Criminal Law

Initial Appearance in Court after an Arrest

By Janet Portman, Attorney
When people are arrested for allegedly committing crimes, they must be taken before a judge relatively quickly to learn of the charges against them, their constitutional rights, any bail options, and other matters.

When people are arrested for allegedly committing a crime, the police will take them to the local jail. Jail personnel will confiscate and store the person’s belongings, such as wallets, keys, and phones; and take fingerprints and photographs. Arrestees are placed in a cell, where they will remain until a lawyer visits or they are called to court for their first appearance before a judge. In some states, this appearance is called an “arraignment.” At this hearing, arrestees learn of the charges that have been filed against them, among other things.
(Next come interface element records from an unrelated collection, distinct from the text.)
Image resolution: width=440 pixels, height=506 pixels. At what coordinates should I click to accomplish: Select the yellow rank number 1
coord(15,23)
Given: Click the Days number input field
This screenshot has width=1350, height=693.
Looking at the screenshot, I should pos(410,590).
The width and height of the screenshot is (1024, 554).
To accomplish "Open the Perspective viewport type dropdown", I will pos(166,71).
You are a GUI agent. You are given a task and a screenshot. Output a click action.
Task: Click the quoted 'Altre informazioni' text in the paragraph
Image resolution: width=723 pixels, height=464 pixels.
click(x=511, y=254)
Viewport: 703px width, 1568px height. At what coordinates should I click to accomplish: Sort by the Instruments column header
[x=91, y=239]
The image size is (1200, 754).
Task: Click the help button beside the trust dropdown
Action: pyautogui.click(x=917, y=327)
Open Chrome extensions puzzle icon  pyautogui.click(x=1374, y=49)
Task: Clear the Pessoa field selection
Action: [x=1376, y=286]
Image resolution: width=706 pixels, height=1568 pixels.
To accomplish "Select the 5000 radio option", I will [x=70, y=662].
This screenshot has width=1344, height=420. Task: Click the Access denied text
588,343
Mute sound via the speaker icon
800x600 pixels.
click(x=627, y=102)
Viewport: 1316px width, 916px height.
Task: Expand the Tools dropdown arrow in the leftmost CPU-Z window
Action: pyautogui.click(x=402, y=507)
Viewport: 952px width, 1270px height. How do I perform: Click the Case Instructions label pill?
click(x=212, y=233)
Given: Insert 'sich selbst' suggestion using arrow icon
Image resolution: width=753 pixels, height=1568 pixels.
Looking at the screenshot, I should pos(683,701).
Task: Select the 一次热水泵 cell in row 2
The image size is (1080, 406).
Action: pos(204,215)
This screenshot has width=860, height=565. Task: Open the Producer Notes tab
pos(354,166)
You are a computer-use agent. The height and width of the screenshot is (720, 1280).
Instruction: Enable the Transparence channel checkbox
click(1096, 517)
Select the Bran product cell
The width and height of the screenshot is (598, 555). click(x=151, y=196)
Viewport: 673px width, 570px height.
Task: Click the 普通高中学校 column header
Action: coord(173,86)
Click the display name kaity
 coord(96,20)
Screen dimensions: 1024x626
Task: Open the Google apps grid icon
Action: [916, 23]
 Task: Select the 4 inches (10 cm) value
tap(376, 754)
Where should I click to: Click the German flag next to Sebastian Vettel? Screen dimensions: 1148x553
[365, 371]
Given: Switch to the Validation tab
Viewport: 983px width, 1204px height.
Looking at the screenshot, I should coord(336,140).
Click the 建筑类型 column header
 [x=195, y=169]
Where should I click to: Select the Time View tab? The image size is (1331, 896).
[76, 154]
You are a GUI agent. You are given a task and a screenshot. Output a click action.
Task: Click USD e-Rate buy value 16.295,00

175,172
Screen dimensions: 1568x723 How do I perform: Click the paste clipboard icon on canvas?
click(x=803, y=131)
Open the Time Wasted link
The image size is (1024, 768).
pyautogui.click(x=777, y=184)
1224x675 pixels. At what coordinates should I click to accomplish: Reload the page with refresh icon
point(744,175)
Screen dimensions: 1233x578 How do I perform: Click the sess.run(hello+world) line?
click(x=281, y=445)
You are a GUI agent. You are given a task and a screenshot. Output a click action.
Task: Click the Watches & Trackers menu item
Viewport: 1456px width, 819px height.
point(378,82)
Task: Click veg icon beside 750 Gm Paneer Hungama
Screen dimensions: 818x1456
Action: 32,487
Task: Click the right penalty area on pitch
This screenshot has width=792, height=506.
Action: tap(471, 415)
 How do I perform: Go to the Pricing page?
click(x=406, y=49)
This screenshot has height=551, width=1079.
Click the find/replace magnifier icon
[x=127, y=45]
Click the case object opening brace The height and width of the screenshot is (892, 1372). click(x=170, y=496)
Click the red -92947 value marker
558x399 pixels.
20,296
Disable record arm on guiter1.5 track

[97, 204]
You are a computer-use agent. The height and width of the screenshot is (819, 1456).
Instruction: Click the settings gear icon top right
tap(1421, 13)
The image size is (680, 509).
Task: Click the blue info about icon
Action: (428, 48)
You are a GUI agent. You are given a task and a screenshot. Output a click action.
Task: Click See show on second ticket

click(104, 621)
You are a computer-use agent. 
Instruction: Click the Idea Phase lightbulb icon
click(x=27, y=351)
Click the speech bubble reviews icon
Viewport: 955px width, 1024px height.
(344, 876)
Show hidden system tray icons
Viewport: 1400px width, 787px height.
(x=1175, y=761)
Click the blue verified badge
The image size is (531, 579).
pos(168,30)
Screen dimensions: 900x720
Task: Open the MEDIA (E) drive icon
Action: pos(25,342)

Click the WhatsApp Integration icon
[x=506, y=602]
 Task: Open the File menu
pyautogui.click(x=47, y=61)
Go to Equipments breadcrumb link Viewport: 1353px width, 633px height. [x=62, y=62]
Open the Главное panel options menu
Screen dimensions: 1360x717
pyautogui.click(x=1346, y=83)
Some arrestees are able to arrange for bail before their initial appearance (the bail amount is based on the charges noted on the police report). When an arrestee “bails out,” the arrestee or a third party pays or pledges to pay a set amount of money to allow the person’s release. The arrestee must return for the initial appearance (and all subsequent appearances).

Purpose of Initial Appearance

The initial appearance serves two purposes. The first is to prevent the police from holding arrestees too long before informing them of the prosecutor’s charges and their constitutional rights. Some states specify the time within which an initial appearance must be held; others simply require “within a reasonable time.” Along with hearing of the charges, defendants may enter a plea, learn of their right to counsel and respond to the judge’s questions as to whether they will hire counsel (or need the public defender), and make a pitch for a lower bail. The judge may also set dates for further appearances, and if considering bail (or release on the defendant’s “own recognizance”), set conditions for release.

In some situations, the initial appearance or arraignment is combined with a hearing called a “probable cause” hearing, held when the arrest was accomplished without a warrant (a warrant for an arrest must, by definition, be supported by probable cause). Here, the court determines whether there is sufficient evidence to hold the arrestee. If the judge decides that there’s not enough evidence to reasonably suspect that a crime was committed, and this arrestee was responsible, the judge will dismiss the case. Determining whether probable cause supports an arrestee’s charges is the second reason for an initial appearance in court.

Unreasonable Delays and Confessions

When arraignments are combined with initial appearances, the hearing must be held “as soon as is reasonably feasible, but in no event later than 48 hours after arrest.” (Weekends are included within those 48 hours.) Under federal law, if the hearing is held later than 48 hours post-arrest, and the delay was not “reasonable,” confessions by the defendant should be suppressed. The government must convince the judge that an emergency caused the delay (inability to find an available judge on a Friday afternoon would not normally constitute an emergency). In practice, however, defendants prevail only when they’re able to link the delay to their conviction, as when, for example, critical evidence is lost between arrest and hearing and would have been secured but for the defendant’s tardy day in court.

Despite the federal “rule” of 48 hours, state procedures regularly provide for bringing arrestees before the court within a 72-hour window.

Subsequent Arraignments

Sometimes prosecutors add or drop charges as the case progresses and they gather more evidence and information. When charges are added, defendants are entitled to a new arraignment. Or, after a defendant has been arraigned on the prosecutor’s filed “complaint,” the prosecutor may bring the case before the grand jury, which might issue an “information.” The defendant will be entitled to a subsequent arraignment on this new charging document.

Questions for Your Attorney

  • What are the advantages of having a lawyer at the initial appearance?
  • How long can the time period be between the arrest and the initial appearance? Will I be released from custody if the time is unreasonable?
  • Can I argue at the initial appearance that my warrantless arrest was illegal? Can I bring in witnesses to testify in favor of me?